Teks Pilihan:
»»

Umair Bin Sa’ad Al
Anshary, telah merasa hidup yatim dan miskin sejak ia masih kecil.
Bapaknya meninggal dunia tanpa meninggalkan harta warisan yang
mencukupi. Tetapi untunglah ibunya segera kawin kembali dengan seorang
laki-laki kaya dari suku Aus, Al Julas bin Suwaid. Maka ‘Umair
ditanggung oleh Julas dan dikumpulkannya ke dalam keluarganya. Sejak itu
‘Umair menemukan jasa-jasa baik Julas, pemeliharaan yang bagus,
keindahan belas-kasih, sehingga ‘Umair dapat melupakan bahwa ia telah
yatim.
Umair menyayangi Julas sebagai layaknya sayang seorang
anak kepada bapak. Begitu pula Julas, sangat menyintai ‘Umair sebagai
lazimnya cinta bapak kepada anak. Setiap usia ‘Umair bertambah dan
menjadi remaja, bertambah pula kasih sayang dan simpati Julas kepadanya,
karena pembawaannya yang cerdas dan perbuatan mulia yang selalu
diperlihatkannya, kehalusan budi pekerti, amanah dan jujur yang
senantiasa diperagakannya.
Umair bin Sa’ad masuk Islam dalam
usia yang sangat muda, kira-kira sepuluh tahun lebih sedikit. Ketika itu
Iman telah mantap dalam hatinya yang masih segar, lembut dan polos.

««

Data yang Diambil:
»»

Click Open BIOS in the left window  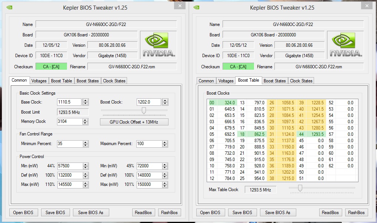pos(23,213)
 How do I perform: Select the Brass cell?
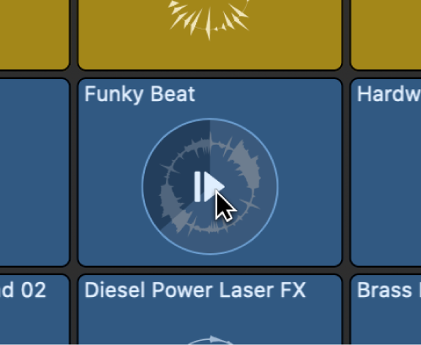click(386, 310)
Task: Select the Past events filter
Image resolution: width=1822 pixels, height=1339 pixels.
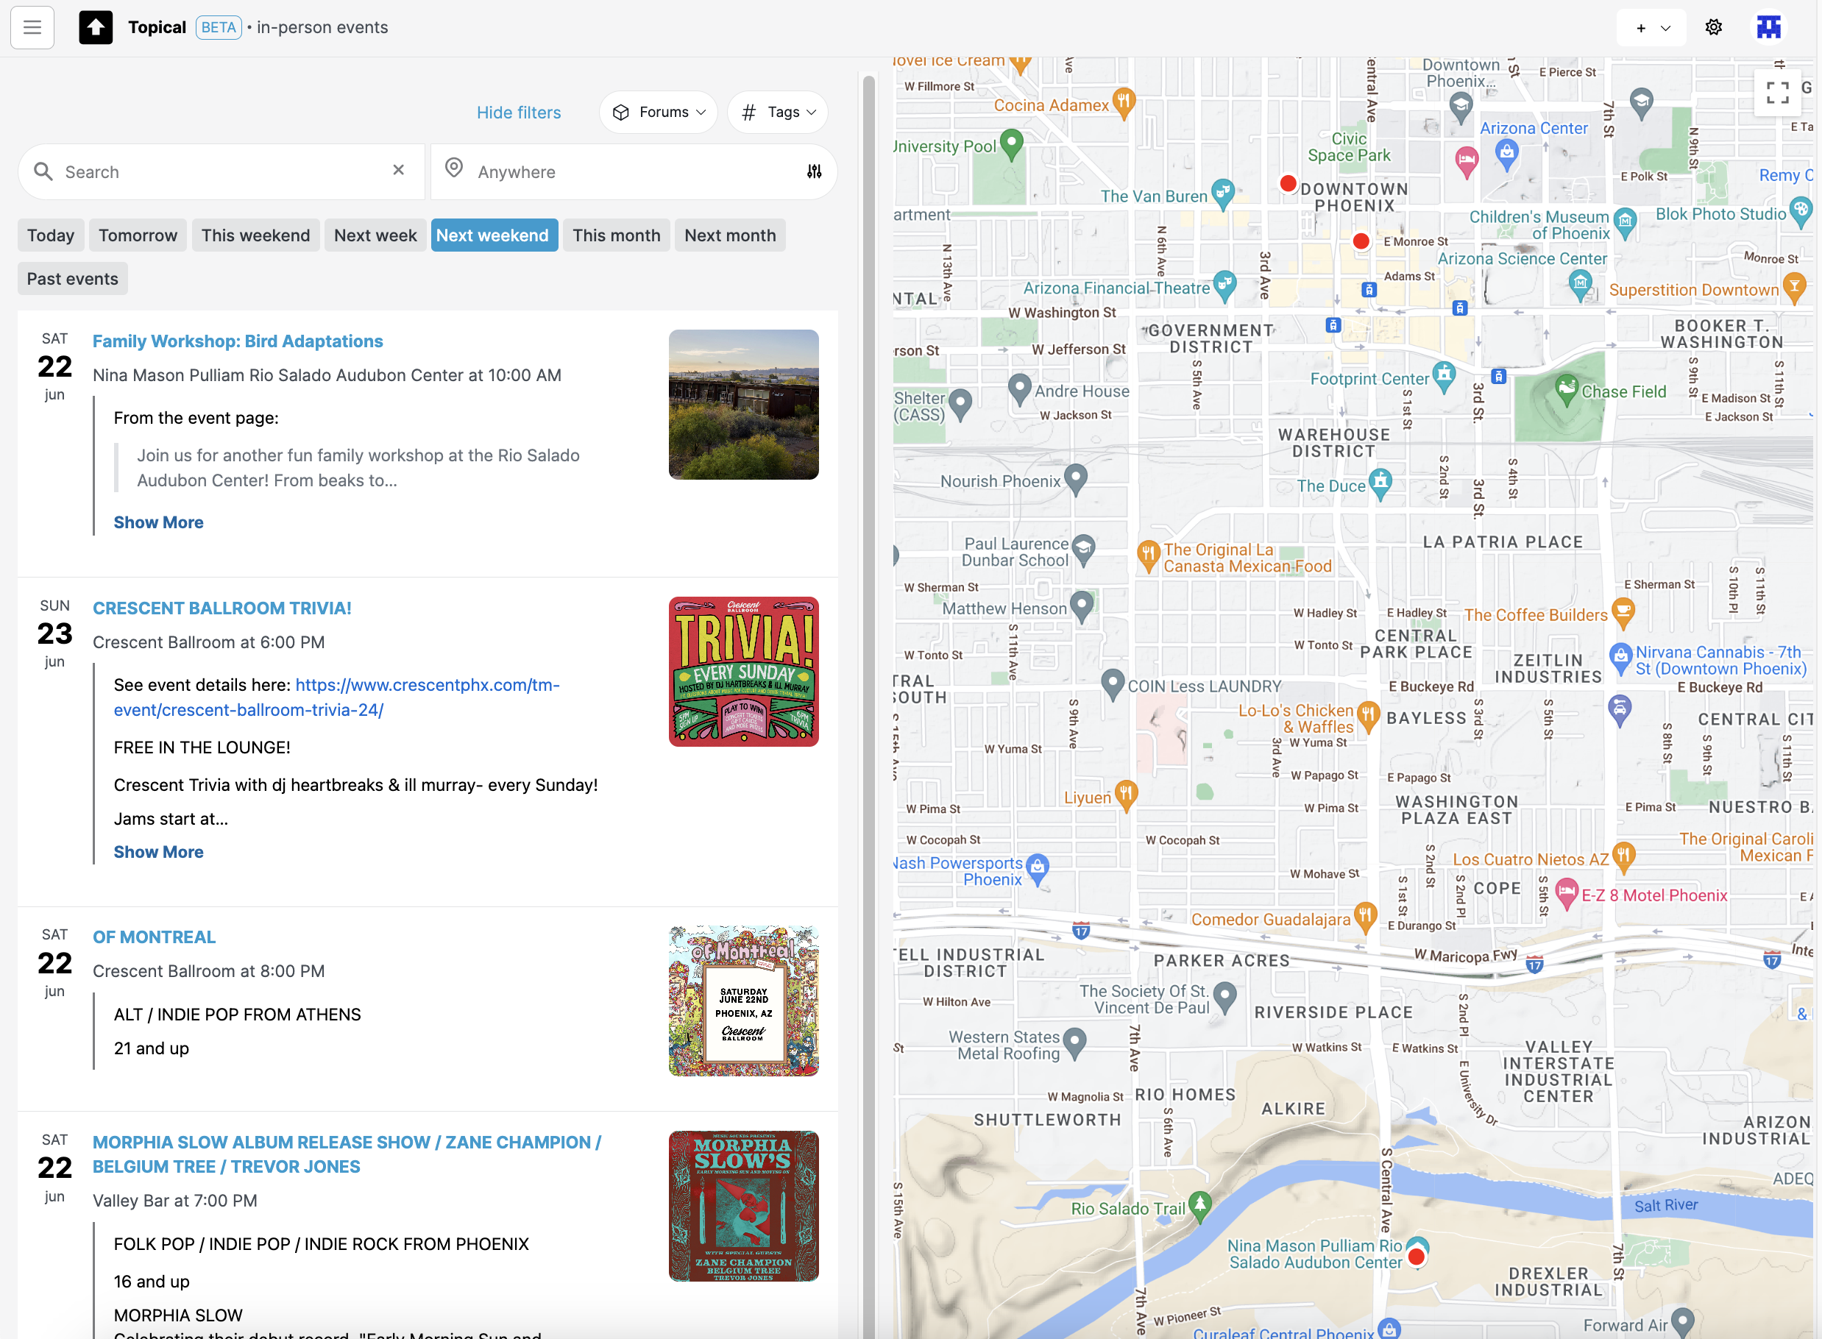Action: coord(72,279)
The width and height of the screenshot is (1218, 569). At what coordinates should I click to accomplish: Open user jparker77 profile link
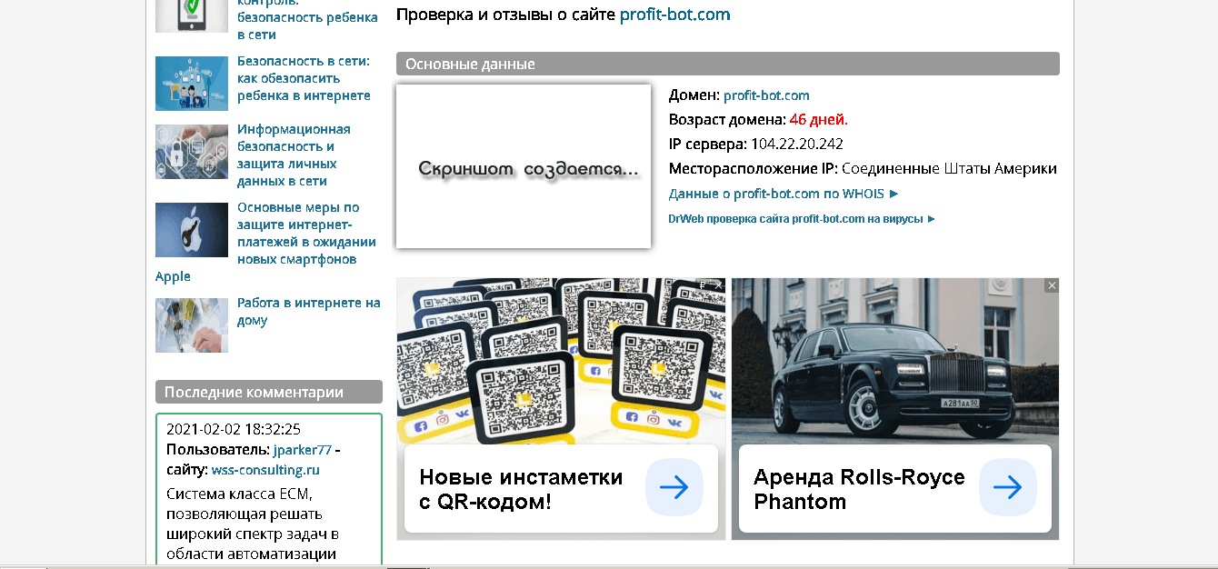(303, 450)
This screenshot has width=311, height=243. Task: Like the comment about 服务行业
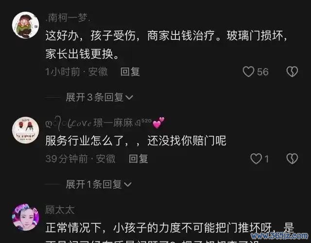(x=256, y=159)
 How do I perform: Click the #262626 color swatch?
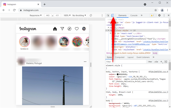click(x=117, y=75)
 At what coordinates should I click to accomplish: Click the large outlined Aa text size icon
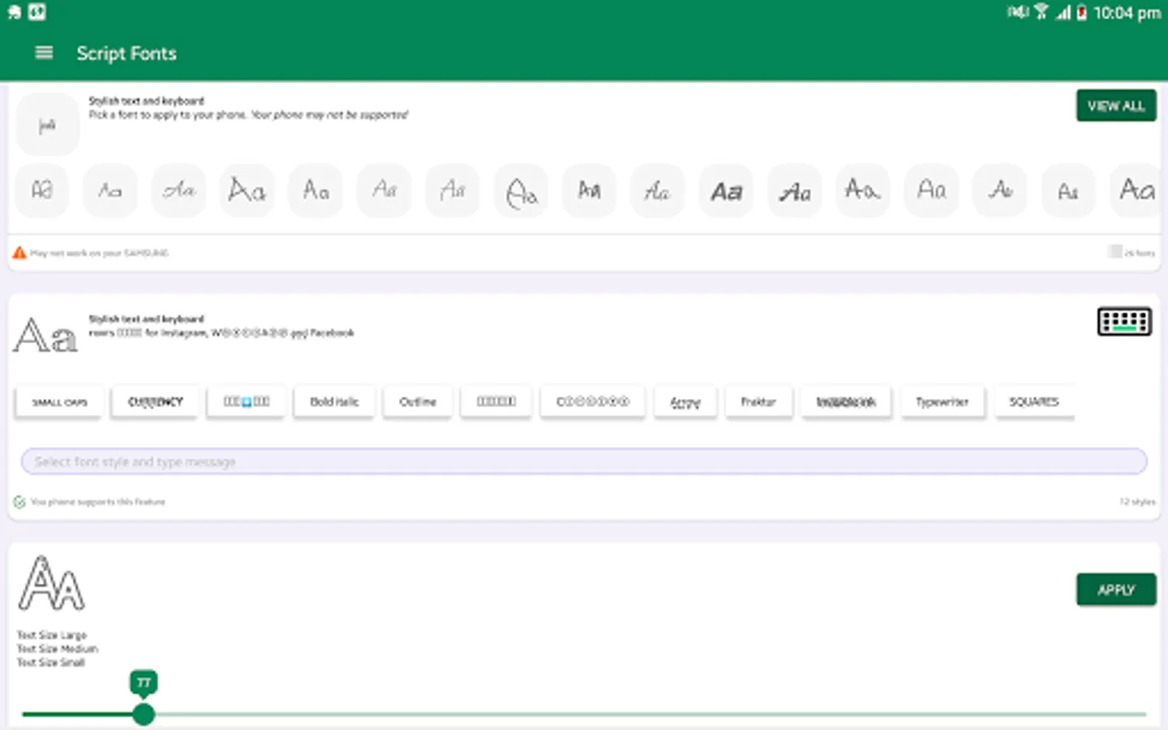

««

Soal Latihan:
A. Tuliskan ulang sebagian teks tentang Umair, mulai dari kata-kata yang memuat "Umair bin Sa’ad masuk" dan berhenti setelah "lembut dan polos.".
B. Apakah pernyataan berikut sesuai dengan teks tentang Umair? Jawab ya atau tidak, lalu kutip kata-kata teks yang menentukannya.
(i) Ayah Umair meninggalkan harta warisan yang cukup.
(ii) Julas berasal dari suku Aus.
(iii) Umair masuk Islam pada usia sekitar dua puluh tahun.
C. Jawab pertanyaan berikut berdasarkan teks tentang Umair.
(i) Siapa laki-laki yang dinikahi ibu Umair?
(ii) Kira-kira berapa usia Umair ketika masuk Islam?

Kunci Jawaban:
A.
Umair bin Sa’ad masuk Islam dalam
usia yang sangat muda, kira-kira sepuluh tahun lebih sedikit. Ketika itu
Iman telah mantap dalam hatinya yang masih segar, lembut dan polos.

B.
(i) Tidak: "Bapaknya meninggal dunia tanpa meninggalkan harta warisan yang mencukupi."
(ii) Ya: "seorang laki-laki kaya dari suku Aus, Al Julas bin Suwaid"
(iii) Tidak: "kira-kira sepuluh tahun lebih sedikit"

C.
(i) Al Julas bin Suwaid.
(ii) Kira-kira sepuluh tahun lebih sedikit.